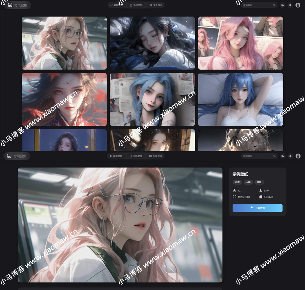
Task: Toggle dark mode moon in the gallery page header
Action: tap(283, 5)
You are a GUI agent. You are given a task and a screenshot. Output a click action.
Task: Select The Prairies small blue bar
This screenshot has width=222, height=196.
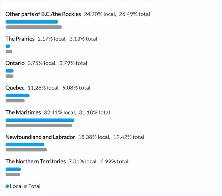click(8, 46)
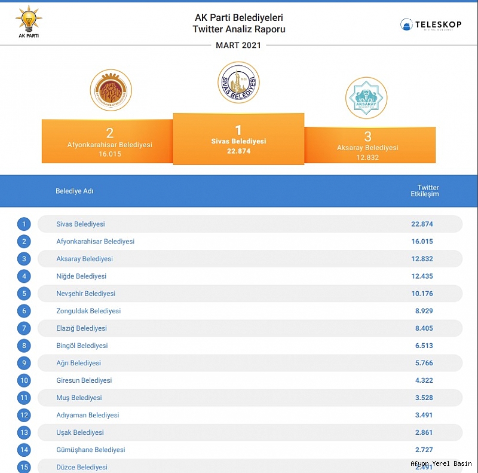Click the Afyonkarahisar Belediyesi emblem

111,90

******

*Goal of the exercise*
Repeat the lines from the line containing "Task: Select The Prairies small blue bar" through the end of the material above exactly, with no pictures and nothing else.

*Your response*
Task: Select The Prairies small blue bar
This screenshot has width=222, height=196.
click(8, 46)
Click the Afyonkarahisar Belediyesi emblem

111,90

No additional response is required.